Two days later he was taken back to theatre yet again for operation number five, to have his sternum closed. That afternoon and the next day they began to wean him off the drugs one at a time. Until he woke up, they couldn’t tell us one way or another if he would survive.
When he started to move a little here and there, we nicknamed him “Mr Wiggles”. As he started to wake up heaps more; he wouldn’t stop moving; we thought it was absolutely wonderful!
The most difficult thing for us from this point was watching and waiting for him to get stronger so he could support himself completely. He remained on Paediatric Dialysis for quite some time so as not to overload his kidneys.
Tuesday 20th February, 12 days after his initial surgery, I came to see him in the morning and I found out that he had been awake for most of the night. One of the doctors suggested that he might be having morphine withdrawals because he was on it for so long. He also had an MRI late the previous night, but the wait for the results was worrying.
After the doctors’ rounds on this morning, they agreed to start weaning him off the ventilator. This also meant that I could have a cuddle; the first time in 12 days. This really made my day. When I finally got to hold my little one, I was a little bit disappointed because it wasn’t really a cuddle. He laid on a pillow on my lap. Although, he had come off the ventilator and it was great to hear his voice again, because he still had the PD tube in his chest, a catheter and a cannula in his foot, I couldn’t cuddle him to console him and it was almost breaking my heart to see him so upset.

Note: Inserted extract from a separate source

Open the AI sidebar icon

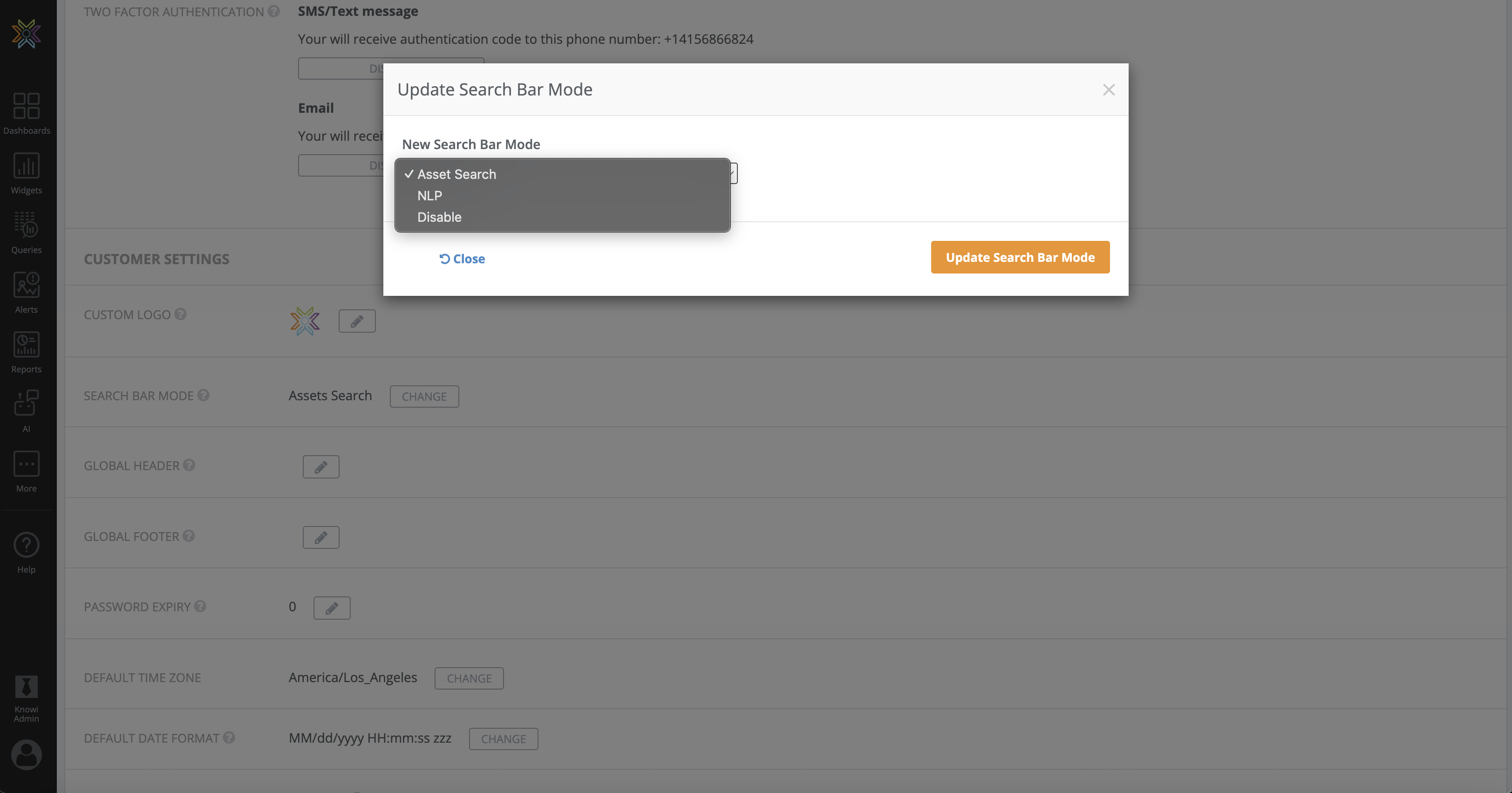[x=27, y=411]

The MRI scan came back, but there was no report. We had to wait another night for review by a neurologist. Today really took it out of me so I went to bed a little early. I told myself “Now that he is awake, he’s going to need all my energy”. We were told that he might be in hospital for maybe another two weeks. Only time will tell because to this point, he has impressed everyone.
Two days later we moved out of ICU to the Edgar Stephens Ward. This was a good sign that he was on the mend. Getting him used to drinking out of a bottle again was a little more difficult that first thought. After a few attempts of using both bottle and nasogastric tube to feed, he was sucking normally and the NG tube was taken out. One less foreign object in his body means one step closer to going home. At the end of the day they also took him off the oxygen, which meant another step closer to home. The only thing left to wean him off was morphine and Panadol. Being on the ward, I got to sleep beside him and take care of him. The first night was a bit of a test; we were still a little scared of moving him around, thinking that we would break him or something. We treated him like a newborn until we were confident in what we were doing.
Christopher had an upset tummy for a while till he got used to having food in his tummy again. This meant a few sleepless nights.
After a few days on the ward, the doctors were quite impressed with his recovery. When the word “discharge” was mentioned I started to get a little excited. After another four days of tests and reviews, the day came for us to take our baby home. This day just happened to be my birthday. Christopher coming home was the best birthday present that I could have ever received.
Only time will tell us if he has fully recovered. There is still the concern of brain damage and delayed physical development.
Referrals were given for Physiotherapy, Neurology, ophthalmology, plastics and of course, Cardiology. He may need follow-ups for quite some time, but to date, he is fighting fit and healthy. He just had his review with Neurology, Cardiology, Ophthalmology and the wound clinic in June / July 2007, which showed nothing of concern, which was a huge relief.